Conductor, artist, poet, and favorite eccentric of ours, Don Vilet (better known as Captain Beefheart) has long captured our hearts. The steam engine voice of his exhausts the ghosts of bluesmen past, most identifiably Howlin’ Wolf’s, after a cigarette and shot of well whisky. He dances their bones around bouncing and weaving to odd but contagious rhythm after rhythm.
Songs like "I’m Gonna Booglarize you" may not only terrify the faint of heart, but he wouldn’t have it any other way. The guttural vocal delivery comes cannonading out of him wet and still smoldering. How’d you learn to talk real low like that?
Other strutting and cutting guitar driven vehicles can be found wheeling all over the double album. Songs like “Low Yoyo Stuff” and “Crazy Little Thing” are, as Buddy Guy would proudly exclaim, “so funky you can smell it!”.

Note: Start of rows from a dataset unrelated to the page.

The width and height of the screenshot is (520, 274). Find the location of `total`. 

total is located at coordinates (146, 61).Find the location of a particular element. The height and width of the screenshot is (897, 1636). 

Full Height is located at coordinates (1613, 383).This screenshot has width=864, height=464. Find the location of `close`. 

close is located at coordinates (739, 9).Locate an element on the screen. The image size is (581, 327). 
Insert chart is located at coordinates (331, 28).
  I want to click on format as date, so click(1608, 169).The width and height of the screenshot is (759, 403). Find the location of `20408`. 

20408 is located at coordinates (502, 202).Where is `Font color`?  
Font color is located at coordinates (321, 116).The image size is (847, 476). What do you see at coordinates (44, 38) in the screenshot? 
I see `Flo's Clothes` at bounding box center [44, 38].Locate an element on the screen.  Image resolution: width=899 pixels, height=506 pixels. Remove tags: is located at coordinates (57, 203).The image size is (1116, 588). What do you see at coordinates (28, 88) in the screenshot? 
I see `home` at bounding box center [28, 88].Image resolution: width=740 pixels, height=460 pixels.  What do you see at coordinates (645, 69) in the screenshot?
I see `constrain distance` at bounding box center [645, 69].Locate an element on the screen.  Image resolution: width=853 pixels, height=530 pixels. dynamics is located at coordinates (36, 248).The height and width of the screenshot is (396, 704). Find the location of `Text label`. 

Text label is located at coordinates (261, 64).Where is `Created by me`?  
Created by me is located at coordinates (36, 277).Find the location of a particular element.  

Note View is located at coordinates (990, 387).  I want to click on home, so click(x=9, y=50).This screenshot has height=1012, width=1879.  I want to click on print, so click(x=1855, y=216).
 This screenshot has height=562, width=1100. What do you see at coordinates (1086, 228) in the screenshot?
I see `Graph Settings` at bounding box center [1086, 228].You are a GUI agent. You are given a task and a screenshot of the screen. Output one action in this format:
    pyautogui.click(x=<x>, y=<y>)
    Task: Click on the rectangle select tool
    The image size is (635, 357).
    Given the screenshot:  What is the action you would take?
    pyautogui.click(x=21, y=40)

The real genius in Beefheart’s craft lies in his ability to orchestrate weaving, clashing melodies into something not only in sonic agreement, but with instruments you wouldn’t reach for first. It’s here that he is able to paint his sonic landscapes with hues of blues, funk, r&b, and psychedelia, mix them all together, and throw them at the wax canvas like Jackson Pollock would have liked to. How many songs can you name with a Xylaphone in them?